Seu olhar desceu até a lata de fluido de isqueiro em cima do armário de remédios. 

Estava estendendo a mão para pegá-la quando escutou o barulho. 

Virou-se depressa, levantando o Magnum... mas era apenas um pedacinho de papel enfiado por baixo da porta. Renshaw notou sombriamente que a fresta sob a porta era pequena demais para que até mesmo um deles conseguisse passar. 

No papel estava escrito, com letra muito miúda: Renda-se 

Renshaw sorriu com ar sinistro e guardou o fluido de isqueiro no bolso do peito. 

Encontrando um coto de lápis, escreveu a resposta no pedacinho de papel e o empurrou por baixo da porta. A resposta era: VÃO À MERDA 

Seguiu-se uma súbita e cegante barragem de foguetes e Renshaw recuou. Os foguetes descreviam trajetórias curvas, entrando pelo buraco na porta, e explodiam contra os azulejos azul-claros acima do cabide de toalhas, transformando a elegante parede num panorama lunar em miniatura. Renshaw cobriu os olhos com a mão para proteger-se dos estilhaços de azulejo e reboco que voavam para todos os lados. Sua camisa apresentava buracos fumegantes e suas costas ficaram pipocadas. 

Quando a barragem cessou, Renshaw entrou em ação. Subiu na beirada da banheira e abriu a janela corrediça. Estrelas frias piscavam para ele. Era uma janela estreita, com um estreito ressalto horizontal pelo lado externo do prédio. Mas não havia tempo para pensar nisso. 

Renshaw içou-se para a janela. O ar frio castigou-lhe o rosto e o pescoço lacerados como uma mão espalmada. Estava inclinado sobre o ponto de equilíbrio das mãos, olhando diretamente para baixo. Quarenta andares de altura. Dali, a rua parecia mais estreita que os trilhos de uma ferrovia de brinquedo. As luzes brilhantes e cintilantes da cidade pareciam faiscar loucamente, como pedras preciosas jogadas a esmo. 

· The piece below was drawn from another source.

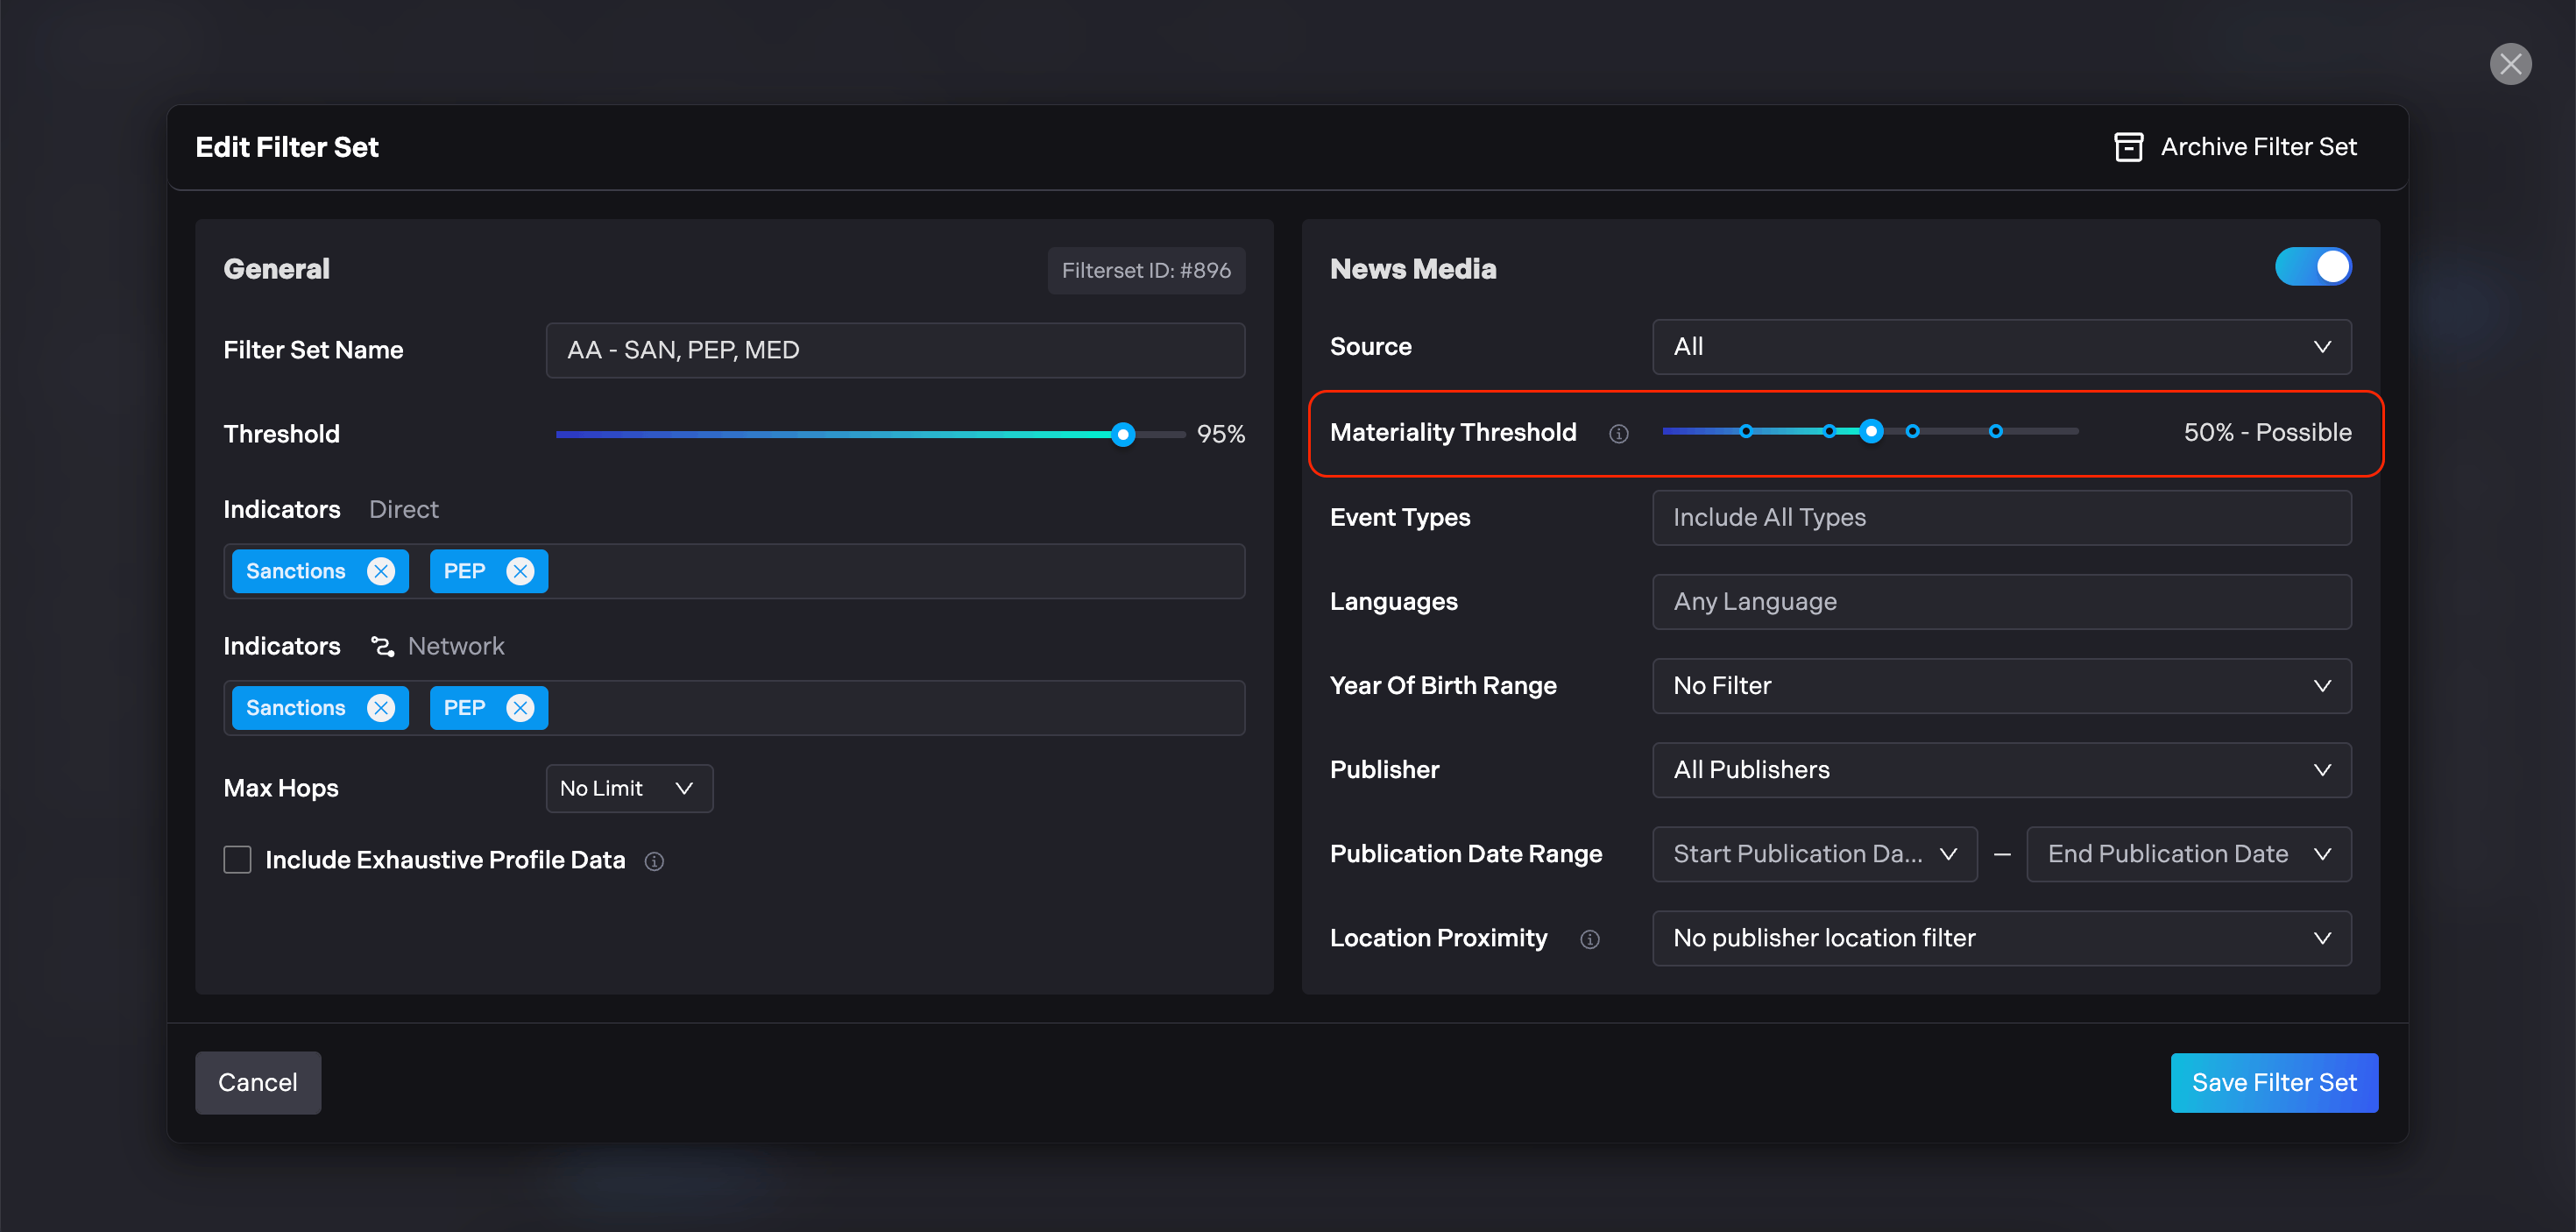Click the Cancel button
The image size is (2576, 1232).
pyautogui.click(x=258, y=1082)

Com a agilidade de ginasta bem treinado, Renshaw ergueu os joelhos até apoiá-los no peitoril da janela. Sim, se um daqueles pequenos helicópteros entrasse agora pelo buraco na porta, um tiro no traseiro seria o bastante para que ele caísse verticalmente, gritando através do espaço. 

Mas nenhum entrou. 

Renshaw torceu o corpo, lançou uma perna para fora e esticou a mão para o ressalto superior, segurando-o com firmeza. Um segundo depois, estava em pé no ressalto exterior à altura do peitoril. 

Evitando deliberadamente pensar na queda horrível sob seus calcanhares ou no que aconteceria se um dos helicópteros saísse para persegui-lo, Renshaw esgueirou-se em direção à esquina do prédio. 

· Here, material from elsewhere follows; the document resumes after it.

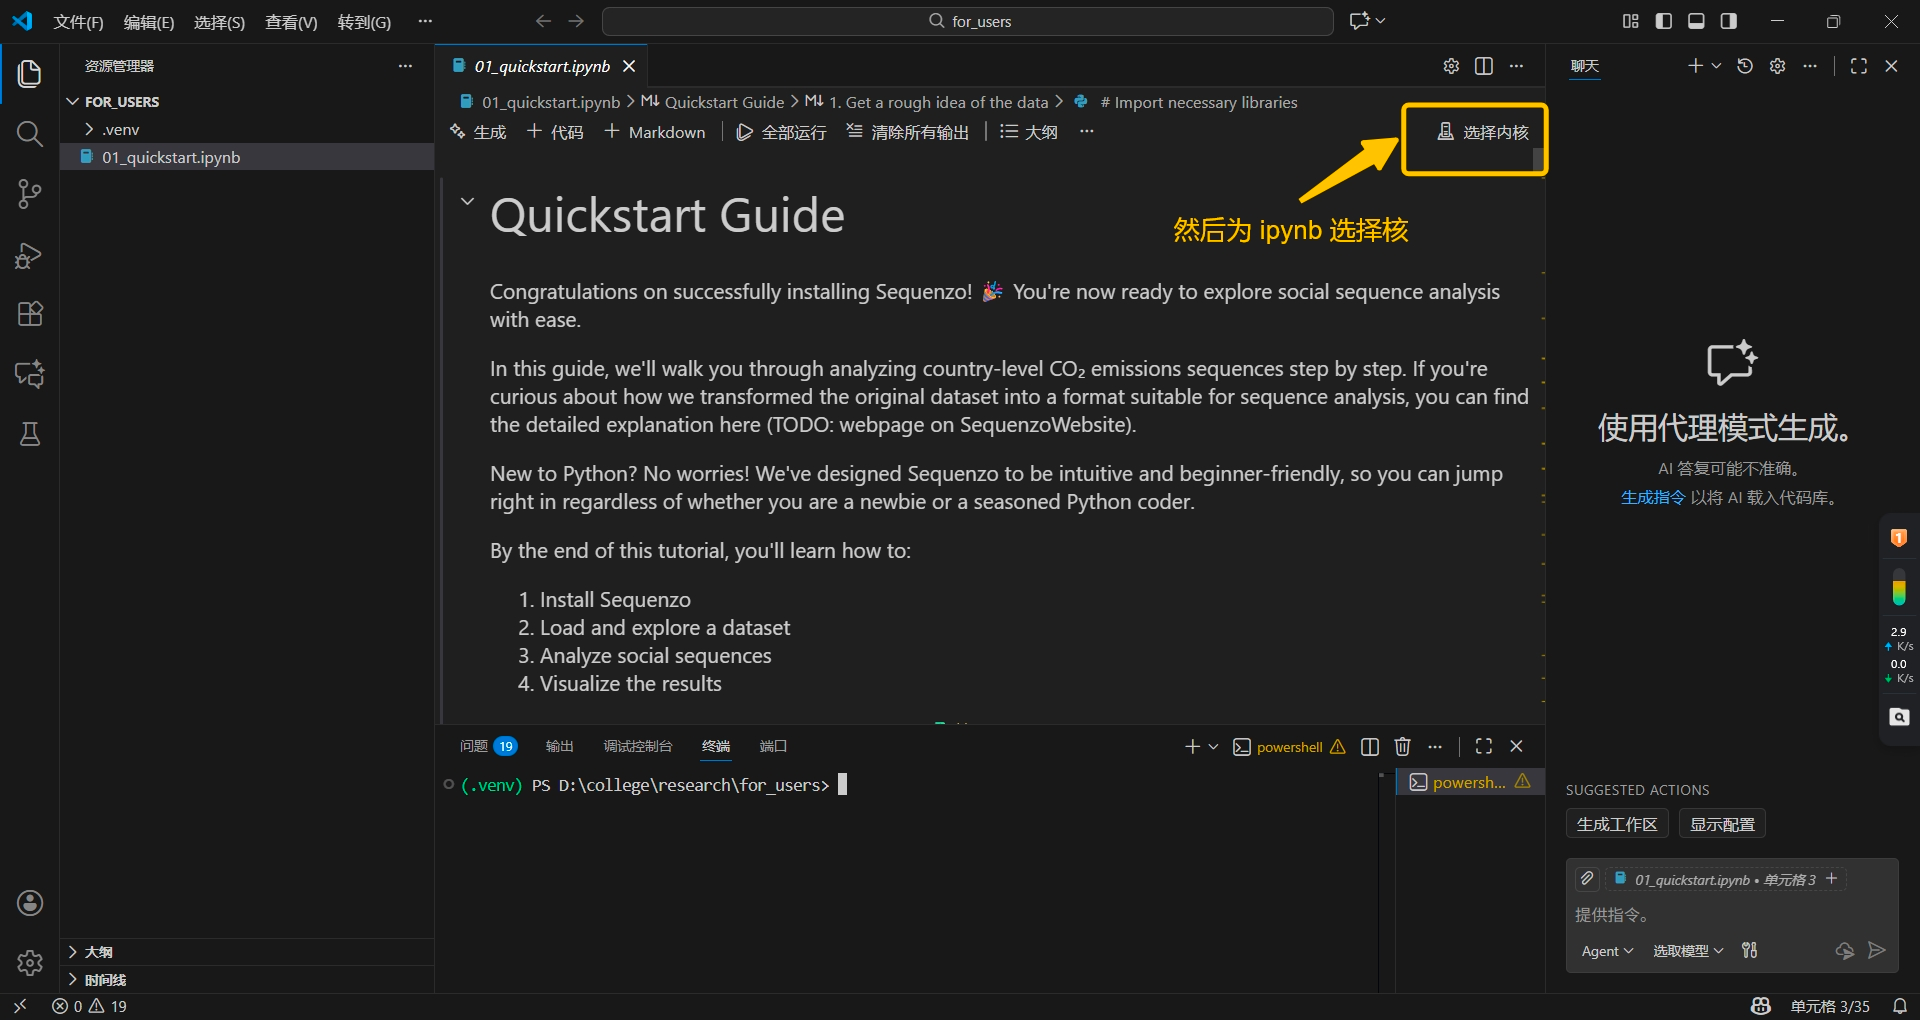The width and height of the screenshot is (1920, 1020).
Task: Open the 选取模型 model picker dropdown
Action: point(1687,951)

Cinco metros... três... Pronto! Parou, o peito comprimido de encontro à parede, as mãos espalmadas sobre a superfície áspera. Podia sentir a lata de fluido de isqueiro no bolso do peito e o peso do Magnum enfiado na cintura das calças. 

Agora, contornar a maldita esquina. 

Suavemente, ele deslizou um pé em torno da esquina e passou o peso do corpo para ele. 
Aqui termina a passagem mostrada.